Black Families are Black History

By Troy Flint

February is Black History Month and we generally honor this time by remembering inventors, explorers, writers, artists, and other great public figures that have shaped the course of our race, this nation, and the world. Lost in the shuffle are the millions of “regular people”, everyday heroes whose efforts and sacrifices have advanced the race and society and helped people like me attain a place of privilege. My Grandmother, Ruth Gatewood Squire, was one of these people. It’s critical that my children realize that they stand on her shoulders and not just on those of the luminaries you read about in books or see in Ken Burns documentaries.

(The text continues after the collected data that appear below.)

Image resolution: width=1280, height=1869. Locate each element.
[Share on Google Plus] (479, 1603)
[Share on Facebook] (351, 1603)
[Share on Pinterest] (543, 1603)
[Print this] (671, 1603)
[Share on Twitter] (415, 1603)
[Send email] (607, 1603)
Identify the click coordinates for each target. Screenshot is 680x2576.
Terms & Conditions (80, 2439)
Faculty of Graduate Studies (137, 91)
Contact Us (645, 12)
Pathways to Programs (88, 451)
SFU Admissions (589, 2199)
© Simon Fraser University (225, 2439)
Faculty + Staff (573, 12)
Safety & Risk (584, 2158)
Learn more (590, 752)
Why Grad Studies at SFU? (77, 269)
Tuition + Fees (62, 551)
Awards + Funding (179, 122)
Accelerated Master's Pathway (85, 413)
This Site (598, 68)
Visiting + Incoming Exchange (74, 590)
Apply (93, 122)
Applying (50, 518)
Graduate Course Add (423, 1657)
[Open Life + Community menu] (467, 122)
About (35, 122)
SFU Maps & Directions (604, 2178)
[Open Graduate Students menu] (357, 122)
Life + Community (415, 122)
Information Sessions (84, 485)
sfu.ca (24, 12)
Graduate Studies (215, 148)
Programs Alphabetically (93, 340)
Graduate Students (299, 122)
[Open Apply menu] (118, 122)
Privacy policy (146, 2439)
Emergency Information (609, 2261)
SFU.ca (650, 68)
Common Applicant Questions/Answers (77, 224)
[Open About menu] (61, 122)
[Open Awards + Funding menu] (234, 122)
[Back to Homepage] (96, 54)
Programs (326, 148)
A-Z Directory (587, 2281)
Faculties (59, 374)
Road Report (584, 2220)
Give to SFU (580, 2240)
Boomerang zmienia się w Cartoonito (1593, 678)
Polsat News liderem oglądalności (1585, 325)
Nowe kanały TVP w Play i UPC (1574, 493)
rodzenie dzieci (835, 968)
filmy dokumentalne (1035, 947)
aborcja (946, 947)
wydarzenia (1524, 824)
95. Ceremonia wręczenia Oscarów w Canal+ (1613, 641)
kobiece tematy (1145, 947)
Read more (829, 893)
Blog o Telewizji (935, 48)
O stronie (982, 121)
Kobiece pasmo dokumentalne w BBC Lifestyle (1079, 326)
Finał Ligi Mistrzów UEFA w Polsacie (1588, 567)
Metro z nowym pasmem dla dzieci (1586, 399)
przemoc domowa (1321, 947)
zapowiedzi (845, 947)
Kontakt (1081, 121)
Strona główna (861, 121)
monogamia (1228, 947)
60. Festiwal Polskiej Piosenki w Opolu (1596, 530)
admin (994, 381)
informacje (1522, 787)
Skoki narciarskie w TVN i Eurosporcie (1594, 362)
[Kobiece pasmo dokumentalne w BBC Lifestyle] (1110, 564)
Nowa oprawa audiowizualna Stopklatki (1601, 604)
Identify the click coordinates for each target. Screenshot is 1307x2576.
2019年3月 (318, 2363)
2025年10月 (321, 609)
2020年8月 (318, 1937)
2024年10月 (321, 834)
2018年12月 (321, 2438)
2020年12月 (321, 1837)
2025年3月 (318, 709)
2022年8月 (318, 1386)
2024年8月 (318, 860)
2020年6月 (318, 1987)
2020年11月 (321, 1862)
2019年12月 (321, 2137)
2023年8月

We laid my grandmother to rest this winter. It was an unkind twist of fate that a woman who was so devoted to tradition and to faith was denied the typical homegoing ceremony where friends and loved ones gather in fellowship. Instead, in a sign of these pandemic times, we shared our memories and gratitude largely via Zoom. Fortunately, a few family members and clergy were able to participate (socially distanced) from the family church in Youngstown, Ohio while the rest of us joined online from around the globe. It’s not the way anyone imagined we’d say goodbye to Grandma. Still, it’s a blessing that a woman who was born before television was invented and not long after our last great pandemic, lived long enough to have her funeral broadcast worldwide over Facebook.

Grandma’s passing signals the end of an era. She was the last of 15 siblings born into a family, that like so many Black families of that time, migrated north in search of greater freedom and a better life for their children. Life in Ohio was not without its indignities and deprivation, but despite enduring the Depression, a World War, discrimination, and many other hardships, Grandma maintained a relentless focus on family, faith, hard work, and discipline. Those principles earned her the nickname “Sarge”, established her as a pillar of the community, and afforded her children and grandchildren opportunities that would have been unimaginable in her day.

By the time COVID came around, Alzheimer’s had eroded much of Grandma’s mental and physical capacity, but she retained her trademark strength and persistence and never took pain medicine. Youngstown tough till the day she died and a kind that will never be seen again. Grandma’s senior living center was on COVID lockdown for the last 8 months of her life, so I didn’t get to see her last year and my son only met her once, which is hard to stomach. I'll have to work extra hard to pass down the traditions. The fact that my daughter is somehow the reincarnation of a woman born a hundred years before her will help keep the memories fresh.

Really, Grandma was born too soon. If she’d been of a different time, she probably would have been an attorney. She was filled with strong opinions, fierce determination, a firm sense of right and wrong, and could prosecute a case like nobody’s business. I said that her passing is probably the only time she went quietly (that didn’t make it into the obituary). As it was, Grandma directed her considerable physical and intellectual energies toward her family, toward the church, and toward an endless array of community organizations that took up the better part of a paragraph in the obituary. That obituary is a piece of history to me. And Black History Month is as much a celebration of the Black family and Black culture as it is veneration of individual exploits, which are rarely individual anyway as they always depend to some extent upon collective will and collaboration among like-minded people. People like Ruth Gatewood Squire. Rest in Power, Grandma.